- What the task requires: Render every line of the material below as a Markdown table with two columns, Row and Line, numbering the rows in order and omitting blank lines.

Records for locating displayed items
************

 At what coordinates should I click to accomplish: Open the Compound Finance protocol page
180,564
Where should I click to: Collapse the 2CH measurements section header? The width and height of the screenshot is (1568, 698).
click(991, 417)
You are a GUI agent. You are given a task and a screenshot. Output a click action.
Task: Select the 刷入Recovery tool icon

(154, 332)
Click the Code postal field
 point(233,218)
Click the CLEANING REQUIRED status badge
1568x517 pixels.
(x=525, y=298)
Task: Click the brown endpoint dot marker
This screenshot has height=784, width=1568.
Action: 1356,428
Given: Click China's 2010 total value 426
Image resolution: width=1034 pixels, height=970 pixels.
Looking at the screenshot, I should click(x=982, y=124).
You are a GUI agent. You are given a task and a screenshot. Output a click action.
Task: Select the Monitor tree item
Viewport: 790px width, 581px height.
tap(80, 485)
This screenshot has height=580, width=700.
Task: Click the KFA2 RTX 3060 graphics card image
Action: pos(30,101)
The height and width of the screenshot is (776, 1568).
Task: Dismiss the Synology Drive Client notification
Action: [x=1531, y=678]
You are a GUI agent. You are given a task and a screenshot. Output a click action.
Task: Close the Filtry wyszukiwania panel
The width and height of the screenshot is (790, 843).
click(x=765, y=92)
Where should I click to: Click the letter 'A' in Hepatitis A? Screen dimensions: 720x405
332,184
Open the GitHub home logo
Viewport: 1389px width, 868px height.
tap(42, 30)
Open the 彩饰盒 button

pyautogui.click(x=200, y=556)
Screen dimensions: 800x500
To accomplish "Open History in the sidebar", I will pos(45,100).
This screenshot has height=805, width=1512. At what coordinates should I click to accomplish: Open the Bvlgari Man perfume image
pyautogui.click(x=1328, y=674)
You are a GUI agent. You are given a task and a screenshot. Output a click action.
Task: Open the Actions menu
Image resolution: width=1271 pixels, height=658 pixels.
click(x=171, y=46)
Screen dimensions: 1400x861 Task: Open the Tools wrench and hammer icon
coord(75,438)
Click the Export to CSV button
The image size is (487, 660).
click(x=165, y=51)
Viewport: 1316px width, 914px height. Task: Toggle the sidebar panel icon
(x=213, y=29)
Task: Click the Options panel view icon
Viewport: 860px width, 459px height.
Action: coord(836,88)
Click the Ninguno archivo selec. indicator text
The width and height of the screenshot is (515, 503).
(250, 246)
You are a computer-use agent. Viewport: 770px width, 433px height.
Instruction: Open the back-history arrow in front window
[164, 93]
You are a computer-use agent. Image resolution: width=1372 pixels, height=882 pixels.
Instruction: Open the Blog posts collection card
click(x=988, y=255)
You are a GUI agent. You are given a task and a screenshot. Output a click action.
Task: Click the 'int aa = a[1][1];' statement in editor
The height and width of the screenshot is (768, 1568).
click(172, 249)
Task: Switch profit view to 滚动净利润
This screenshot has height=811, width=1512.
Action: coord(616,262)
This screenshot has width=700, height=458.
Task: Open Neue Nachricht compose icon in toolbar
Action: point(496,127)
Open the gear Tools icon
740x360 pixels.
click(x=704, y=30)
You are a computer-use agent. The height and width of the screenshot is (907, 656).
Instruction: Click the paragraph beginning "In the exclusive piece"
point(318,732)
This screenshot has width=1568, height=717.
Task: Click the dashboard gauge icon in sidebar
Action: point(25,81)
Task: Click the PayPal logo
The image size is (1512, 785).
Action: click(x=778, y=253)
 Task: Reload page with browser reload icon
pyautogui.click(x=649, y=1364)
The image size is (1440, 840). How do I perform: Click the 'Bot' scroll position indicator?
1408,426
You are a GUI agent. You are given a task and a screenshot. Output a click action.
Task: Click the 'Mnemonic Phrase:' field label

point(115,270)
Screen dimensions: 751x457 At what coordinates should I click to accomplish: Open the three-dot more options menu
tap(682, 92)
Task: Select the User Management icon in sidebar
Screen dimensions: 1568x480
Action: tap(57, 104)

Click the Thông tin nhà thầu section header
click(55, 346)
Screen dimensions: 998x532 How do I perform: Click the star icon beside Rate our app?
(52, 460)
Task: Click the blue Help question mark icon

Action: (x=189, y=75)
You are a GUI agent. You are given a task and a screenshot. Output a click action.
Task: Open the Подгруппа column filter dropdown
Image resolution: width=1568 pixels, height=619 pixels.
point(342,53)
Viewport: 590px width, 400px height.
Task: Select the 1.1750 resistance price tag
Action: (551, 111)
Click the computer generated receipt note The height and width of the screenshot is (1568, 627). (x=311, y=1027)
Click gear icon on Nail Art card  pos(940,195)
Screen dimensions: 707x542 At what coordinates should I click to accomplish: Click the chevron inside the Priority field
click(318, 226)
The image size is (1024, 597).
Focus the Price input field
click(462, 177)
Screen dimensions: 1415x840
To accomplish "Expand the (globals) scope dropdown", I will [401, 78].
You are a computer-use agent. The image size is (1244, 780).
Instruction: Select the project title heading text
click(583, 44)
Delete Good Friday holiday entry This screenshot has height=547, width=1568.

************

- Expected output:
| Row | Line |
|---|---|
| 1 |  At what coordinates should I click to accomplish: Open the Compound Finance protocol page |
| 2 | 180,564 |
| 3 | Where should I click to: Collapse the 2CH measurements section header? The width and height of the screenshot is (1568, 698). |
| 4 | click(991, 417) |
| 5 | You are a GUI agent. You are given a task and a screenshot. Output a click action. |
| 6 | Task: Select the 刷入Recovery tool icon |
| 7 | (154, 332) |
| 8 | Click the Code postal field |
| 9 |  point(233,218) |
| 10 | Click the CLEANING REQUIRED status badge |
| 11 | 1568x517 pixels. |
| 12 | (x=525, y=298) |
| 13 | Task: Click the brown endpoint dot marker |
| 14 | This screenshot has height=784, width=1568. |
| 15 | Action: 1356,428 |
| 16 | Given: Click China's 2010 total value 426 |
| 17 | Image resolution: width=1034 pixels, height=970 pixels. |
| 18 | Looking at the screenshot, I should click(x=982, y=124). |
| 19 | You are a GUI agent. You are given a task and a screenshot. Output a click action. |
| 20 | Task: Select the Monitor tree item |
| 21 | Viewport: 790px width, 581px height. |
| 22 | tap(80, 485) |
| 23 | This screenshot has height=580, width=700. |
| 24 | Task: Click the KFA2 RTX 3060 graphics card image |
| 25 | Action: pos(30,101) |
| 26 | The height and width of the screenshot is (776, 1568). |
| 27 | Task: Dismiss the Synology Drive Client notification |
| 28 | Action: [x=1531, y=678] |
| 29 | You are a GUI agent. You are given a task and a screenshot. Output a click action. |
| 30 | Task: Close the Filtry wyszukiwania panel |
| 31 | The width and height of the screenshot is (790, 843). |
| 32 | click(x=765, y=92) |
| 33 | Where should I click to: Click the letter 'A' in Hepatitis A? Screen dimensions: 720x405 |
| 34 | 332,184 |
| 35 | Open the GitHub home logo |
| 36 | Viewport: 1389px width, 868px height. |
| 37 | tap(42, 30) |
| 38 | Open the 彩饰盒 button |
| 39 | pyautogui.click(x=200, y=556) |
| 40 | Screen dimensions: 800x500 |
| 41 | To accomplish "Open History in the sidebar", I will pos(45,100). |
| 42 | This screenshot has height=805, width=1512. At what coordinates should I click to accomplish: Open the Bvlgari Man perfume image |
| 43 | pyautogui.click(x=1328, y=674) |
| 44 | You are a GUI agent. You are given a task and a screenshot. Output a click action. |
| 45 | Task: Open the Actions menu |
| 46 | Image resolution: width=1271 pixels, height=658 pixels. |
| 47 | click(x=171, y=46) |
| 48 | Screen dimensions: 1400x861 Task: Open the Tools wrench and hammer icon |
| 49 | coord(75,438) |
| 50 | Click the Export to CSV button |
| 51 | The image size is (487, 660). |
| 52 | click(x=165, y=51) |
| 53 | Viewport: 1316px width, 914px height. Task: Toggle the sidebar panel icon |
| 54 | (x=213, y=29) |
| 55 | Task: Click the Options panel view icon |
| 56 | Viewport: 860px width, 459px height. |
| 57 | Action: coord(836,88) |
| 58 | Click the Ninguno archivo selec. indicator text |
| 59 | The width and height of the screenshot is (515, 503). |
| 60 | (250, 246) |
| 61 | You are a computer-use agent. Viewport: 770px width, 433px height. |
| 62 | Instruction: Open the back-history arrow in front window |
| 63 | [164, 93] |
| 64 | You are a computer-use agent. Image resolution: width=1372 pixels, height=882 pixels. |
| 65 | Instruction: Open the Blog posts collection card |
| 66 | click(x=988, y=255) |
| 67 | You are a GUI agent. You are given a task and a screenshot. Output a click action. |
| 68 | Task: Click the 'int aa = a[1][1];' statement in editor |
| 69 | The height and width of the screenshot is (768, 1568). |
| 70 | click(172, 249) |
| 71 | Task: Switch profit view to 滚动净利润 |
| 72 | This screenshot has height=811, width=1512. |
| 73 | Action: coord(616,262) |
| 74 | This screenshot has width=700, height=458. |
| 75 | Task: Open Neue Nachricht compose icon in toolbar |
| 76 | Action: point(496,127) |
| 77 | Open the gear Tools icon |
| 78 | 740x360 pixels. |
| 79 | click(x=704, y=30) |
| 80 | You are a computer-use agent. The height and width of the screenshot is (907, 656). |
| 81 | Instruction: Click the paragraph beginning "In the exclusive piece" |
| 82 | point(318,732) |
| 83 | This screenshot has width=1568, height=717. |
| 84 | Task: Click the dashboard gauge icon in sidebar |
| 85 | Action: point(25,81) |
| 86 | Task: Click the PayPal logo |
| 87 | The image size is (1512, 785). |
| 88 | Action: click(x=778, y=253) |
| 89 |  Task: Reload page with browser reload icon |
| 90 | pyautogui.click(x=649, y=1364) |
| 91 | The image size is (1440, 840). How do I perform: Click the 'Bot' scroll position indicator? |
| 92 | 1408,426 |
| 93 | You are a GUI agent. You are given a task and a screenshot. Output a click action. |
| 94 | Task: Click the 'Mnemonic Phrase:' field label |
| 95 | point(115,270) |
| 96 | Screen dimensions: 751x457 At what coordinates should I click to accomplish: Open the three-dot more options menu |
| 97 | tap(682, 92) |
| 98 | Task: Select the User Management icon in sidebar |
| 99 | Screen dimensions: 1568x480 |
| 100 | Action: tap(57, 104) |
| 101 | Click the Thông tin nhà thầu section header |
| 102 | click(55, 346) |
| 103 | Screen dimensions: 998x532 How do I perform: Click the star icon beside Rate our app? |
| 104 | (52, 460) |
| 105 | Task: Click the blue Help question mark icon |
| 106 | Action: (x=189, y=75) |
| 107 | You are a GUI agent. You are given a task and a screenshot. Output a click action. |
| 108 | Task: Open the Подгруппа column filter dropdown |
| 109 | Image resolution: width=1568 pixels, height=619 pixels. |
| 110 | point(342,53) |
| 111 | Viewport: 590px width, 400px height. |
| 112 | Task: Select the 1.1750 resistance price tag |
| 113 | Action: (551, 111) |
| 114 | Click the computer generated receipt note The height and width of the screenshot is (1568, 627). (x=311, y=1027) |
| 115 | Click gear icon on Nail Art card  pos(940,195) |
| 116 | Screen dimensions: 707x542 At what coordinates should I click to accomplish: Click the chevron inside the Priority field |
| 117 | click(318, 226) |
| 118 | The image size is (1024, 597). |
| 119 | Focus the Price input field |
| 120 | click(462, 177) |
| 121 | Screen dimensions: 1415x840 |
| 122 | To accomplish "Expand the (globals) scope dropdown", I will [401, 78]. |
| 123 | You are a computer-use agent. The image size is (1244, 780). |
| 124 | Instruction: Select the project title heading text |
| 125 | click(583, 44) |
| 126 | Delete Good Friday holiday entry This screenshot has height=547, width=1568. |